En réalité, toucher un héritage ne signifie pas recevoir une somme nette. Des prélèvements tels que les droits de succession, les frais de notaire, et autres taxes viennent réduire le montant final. La déclaration de succession, bien que simple à remplir, est souvent confiée au notaire, ce qui peut faire grimper la facture finale.
La déclaration de succession : une démarche que le notaire n’est pas obligé de faire
Le délai pour transmettre cette déclaration à l’administration fiscale est de six mois après le décès. Elle doit être remplie sur le formulaire 2705-SD, disponible en ligne, en y indiquant l’ensemble du patrimoine du défunt : biens immobiliers, comptes bancaires, contrats d’assurance-vie, ainsi que les dettes éventuelles.
Généralement, le notaire propose de prendre en charge cette étape et de la transmettre lui-même au fisc. Cependant, il n’est pas obligatoire qu’il le fasse. La loi oblige uniquement à faire établir certains actes, comme l’acte de notoriété ou le transfert de propriété des biens immobiliers. La déclaration de succession reste une démarche que les héritiers peuvent choisir d’effectuer eux-mêmes.

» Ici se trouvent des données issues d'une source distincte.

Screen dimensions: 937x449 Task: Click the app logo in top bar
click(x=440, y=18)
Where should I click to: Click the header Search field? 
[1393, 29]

Les coûts liés à la rédaction par le notaire
Lorsque le notaire rédige la déclaration, il facture des émoluments calculés en pourcentage de la valeur de la succession. Par exemple, pour une succession évaluée à 650 000 euros, la facture pour cette étape seule peut atteindre près de 3 500 euros. Ce montant s’ajoute aux autres frais liés à la succession, comme les droits et taxes.
En choisissant de remplir eux-mêmes le formulaire, les héritiers peuvent donc économiser une somme importante, souvent de l’ordre de 3 000 à 3 500 euros.

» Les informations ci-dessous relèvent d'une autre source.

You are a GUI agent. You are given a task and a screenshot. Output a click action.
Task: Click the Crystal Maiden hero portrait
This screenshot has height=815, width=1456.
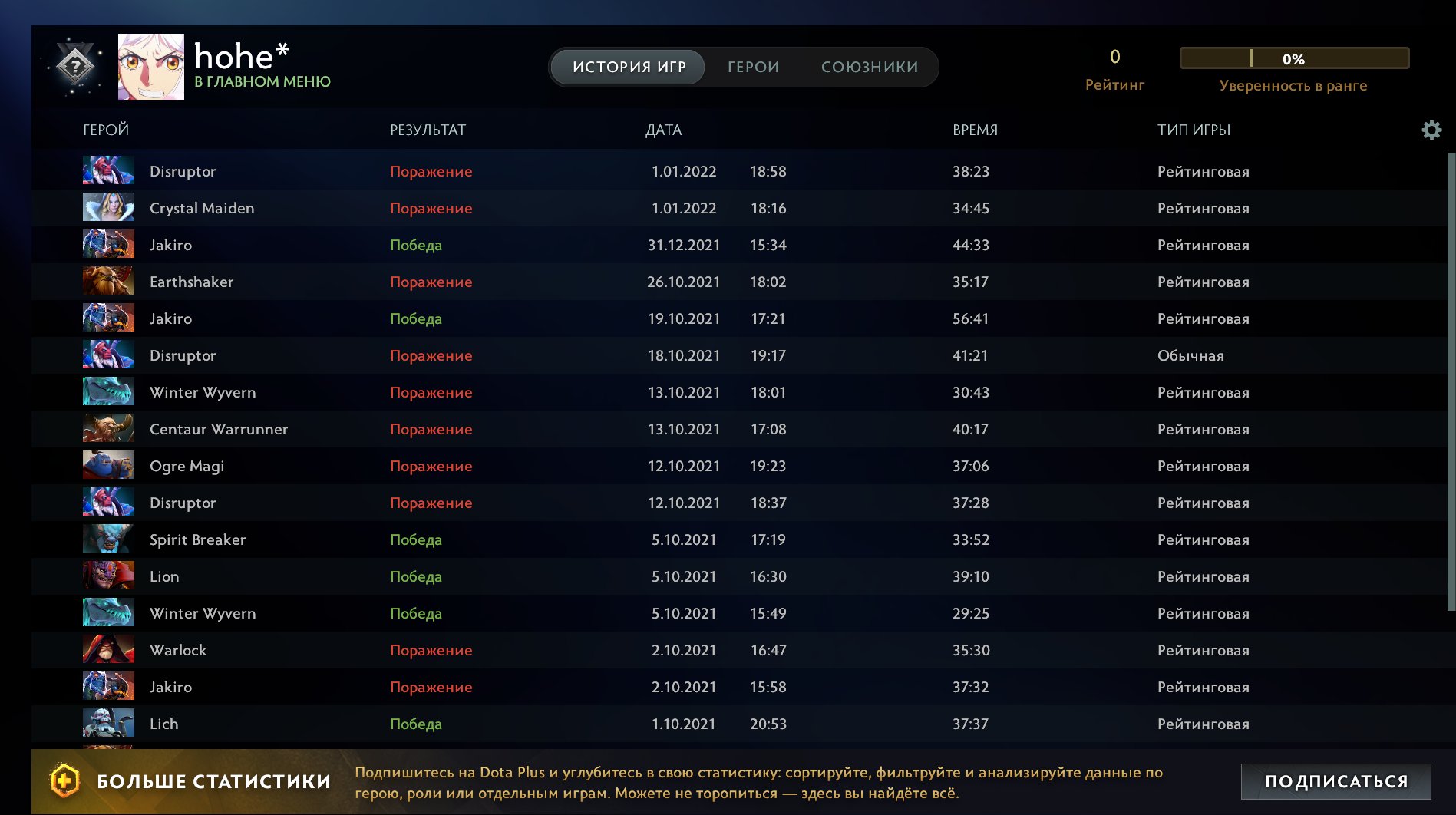click(107, 208)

Quand la déclaration de succession peut-elle être évitée ou simplifiée ?
Le coût de cette démarche augmente avec la valeur du patrimoine. Pour les successions très élevées, la ligne « déclaration de succession » pèse lourd dans le budget. À l’inverse, si la valeur totale est inférieure à 50 000 euros pour un conjoint ou un enfant, l’administration ne demande pas toujours de déclaration.
Remplir soi-même le formulaire 2705-SD pour faire des économies
Les héritiers ont la possibilité de réaliser eux-mêmes la déclaration pour éviter ces frais. Il suffit d’en informer le notaire, qui se concentrera alors uniquement sur les actes obligatoires légaux, sans facturer la rédaction du formulaire fiscal.
Pour cela, il faut télécharger le formulaire 2705-SD, rassembler les informations nécessaires, puis le compléter et le déposer auprès du service fiscal compétent. La préparation doit être rigoureuse :
- identifier clairement le défunt et chaque héritier ;
- faire l’inventaire précis des biens : logements, comptes, livrets, assurance-vie ;
- mentionner les dettes et frais d’obsèques.
Dans les successions simples, sans société, sans biens à l’étranger, et avec peu de donations antérieures, cette démarche peut être réalisée par un non-spécialiste, à condition de respecter le délai de six mois, de faire signer tous les héritiers concernés, et de conserver tous les justificatifs de valeur.